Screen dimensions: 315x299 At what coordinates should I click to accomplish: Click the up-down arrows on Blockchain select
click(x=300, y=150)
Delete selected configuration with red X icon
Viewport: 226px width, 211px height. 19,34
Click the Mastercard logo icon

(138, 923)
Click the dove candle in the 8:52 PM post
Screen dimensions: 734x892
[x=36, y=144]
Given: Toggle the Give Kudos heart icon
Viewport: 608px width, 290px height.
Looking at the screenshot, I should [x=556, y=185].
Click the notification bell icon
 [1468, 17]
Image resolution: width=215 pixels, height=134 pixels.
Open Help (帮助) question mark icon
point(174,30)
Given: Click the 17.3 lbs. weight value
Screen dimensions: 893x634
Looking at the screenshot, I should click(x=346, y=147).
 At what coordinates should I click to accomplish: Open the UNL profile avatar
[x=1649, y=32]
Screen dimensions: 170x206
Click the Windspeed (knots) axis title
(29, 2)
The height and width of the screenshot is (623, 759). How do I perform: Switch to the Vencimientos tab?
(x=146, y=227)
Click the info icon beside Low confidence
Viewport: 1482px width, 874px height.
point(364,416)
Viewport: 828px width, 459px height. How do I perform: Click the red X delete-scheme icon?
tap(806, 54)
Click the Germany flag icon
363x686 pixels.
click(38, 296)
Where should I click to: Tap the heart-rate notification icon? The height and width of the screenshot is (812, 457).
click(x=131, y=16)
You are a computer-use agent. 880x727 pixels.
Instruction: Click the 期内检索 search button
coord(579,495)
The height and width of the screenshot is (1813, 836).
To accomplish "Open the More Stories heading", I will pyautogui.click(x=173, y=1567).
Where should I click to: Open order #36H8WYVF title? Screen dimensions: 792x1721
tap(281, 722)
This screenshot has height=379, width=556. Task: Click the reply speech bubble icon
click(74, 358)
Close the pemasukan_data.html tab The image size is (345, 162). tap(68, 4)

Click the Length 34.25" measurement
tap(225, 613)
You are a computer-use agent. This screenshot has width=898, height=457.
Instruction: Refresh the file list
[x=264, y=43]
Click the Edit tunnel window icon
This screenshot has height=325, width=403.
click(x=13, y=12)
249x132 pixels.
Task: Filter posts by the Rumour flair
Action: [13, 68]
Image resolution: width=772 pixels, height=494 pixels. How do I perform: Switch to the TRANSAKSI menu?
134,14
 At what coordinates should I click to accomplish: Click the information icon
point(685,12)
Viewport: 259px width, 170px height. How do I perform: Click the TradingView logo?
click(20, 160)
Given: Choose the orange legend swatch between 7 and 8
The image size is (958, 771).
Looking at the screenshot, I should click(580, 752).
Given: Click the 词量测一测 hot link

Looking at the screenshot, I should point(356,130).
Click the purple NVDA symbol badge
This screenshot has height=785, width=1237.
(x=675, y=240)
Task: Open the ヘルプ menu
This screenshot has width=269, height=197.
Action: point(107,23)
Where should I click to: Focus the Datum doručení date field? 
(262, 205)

◆ ◆ ◆ ◆ ◆

What's needed is every entry, returned word for word.

Screen dimensions: 315x299 At what coordinates should I click to accomplish: Click the up-down arrows on Blockchain select
click(x=300, y=150)
Delete selected configuration with red X icon
Viewport: 226px width, 211px height. 19,34
Click the Mastercard logo icon

(138, 923)
Click the dove candle in the 8:52 PM post
Screen dimensions: 734x892
[x=36, y=144]
Given: Toggle the Give Kudos heart icon
Viewport: 608px width, 290px height.
Looking at the screenshot, I should [x=556, y=185].
Click the notification bell icon
 [1468, 17]
Image resolution: width=215 pixels, height=134 pixels.
Open Help (帮助) question mark icon
point(174,30)
Given: Click the 17.3 lbs. weight value
Screen dimensions: 893x634
Looking at the screenshot, I should click(x=346, y=147).
 At what coordinates should I click to accomplish: Open the UNL profile avatar
[x=1649, y=32]
Screen dimensions: 170x206
Click the Windspeed (knots) axis title
(29, 2)
The height and width of the screenshot is (623, 759). How do I perform: Switch to the Vencimientos tab?
(x=146, y=227)
Click the info icon beside Low confidence
Viewport: 1482px width, 874px height.
point(364,416)
Viewport: 828px width, 459px height. How do I perform: Click the red X delete-scheme icon?
tap(806, 54)
Click the Germany flag icon
363x686 pixels.
click(38, 296)
Where should I click to: Tap the heart-rate notification icon? The height and width of the screenshot is (812, 457).
click(x=131, y=16)
You are a computer-use agent. 880x727 pixels.
Instruction: Click the 期内检索 search button
coord(579,495)
The height and width of the screenshot is (1813, 836).
To accomplish "Open the More Stories heading", I will pyautogui.click(x=173, y=1567).
Where should I click to: Open order #36H8WYVF title? Screen dimensions: 792x1721
tap(281, 722)
This screenshot has height=379, width=556. Task: Click the reply speech bubble icon
click(74, 358)
Close the pemasukan_data.html tab The image size is (345, 162). tap(68, 4)

Click the Length 34.25" measurement
tap(225, 613)
You are a computer-use agent. This screenshot has width=898, height=457.
Instruction: Refresh the file list
[x=264, y=43]
Click the Edit tunnel window icon
This screenshot has height=325, width=403.
click(x=13, y=12)
249x132 pixels.
Task: Filter posts by the Rumour flair
Action: [13, 68]
Image resolution: width=772 pixels, height=494 pixels. How do I perform: Switch to the TRANSAKSI menu?
134,14
 At what coordinates should I click to accomplish: Click the information icon
point(685,12)
Viewport: 259px width, 170px height. How do I perform: Click the TradingView logo?
click(20, 160)
Given: Choose the orange legend swatch between 7 and 8
The image size is (958, 771).
Looking at the screenshot, I should click(580, 752).
Given: Click the 词量测一测 hot link

Looking at the screenshot, I should point(356,130).
Click the purple NVDA symbol badge
This screenshot has height=785, width=1237.
(x=675, y=240)
Task: Open the ヘルプ menu
This screenshot has width=269, height=197.
Action: point(107,23)
Where should I click to: Focus the Datum doručení date field? 
(262, 205)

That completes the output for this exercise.